You are viewing a plain text version of this content. The canonical link for it is here.
Posted to issues-all@impala.apache.org by "Joe McDonnell (Jira)" <ji...@apache.org> on 2022/02/15 19:49:00 UTC
[jira] [Created] (IMPALA-11125) Revisit the minimal-s3a-aws-sdk jar
Joe McDonnell created IMPALA-11125:
--------------------------------------
Summary: Revisit the minimal-s3a-aws-sdk jar
Key: IMPALA-11125
URL: https://issues.apache.org/jira/browse/IMPALA-11125
Project: IMPALA
Issue Type: Improvement
Components: Infrastructure
Affects Versions: Impala 4.1.0
Reporter: Joe McDonnell
The impala-minimal-s3a-aws-sdk jar takes the com.amazonaws aws-java-sdk-bundle and filters out a bunch of unneeded items. With these changes, the jar goes from 183MB to 89MB.

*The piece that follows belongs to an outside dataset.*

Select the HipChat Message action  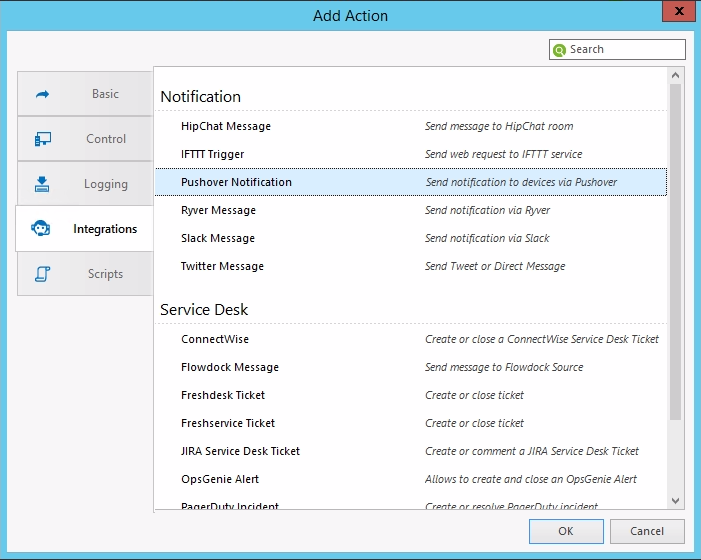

When unpacking it, it looks like we still have some content that can be removed. There are some services that we don't use (which may not have been there when we first did this):
{noformat}
$ ls com/amazonaws/services | wc -l
116
$ ls com/amazonaws/services
accessanalyzer
acmpca
apigatewaymanagementapi
appconfig
appflow
applicationinsights
appregistry
augmentedairuntime
...{noformat}
Separately, the models directory takes up a lot of space:
{noformat}
$ du -ch models
807M models
807M total
$ ls models | wc -l
468
$ ls models
a4b-2017-11-09-intermediate.json
a4b-2017-11-09-model.json
...{noformat}
These are json files that compress well, but nonetheless, they take up space.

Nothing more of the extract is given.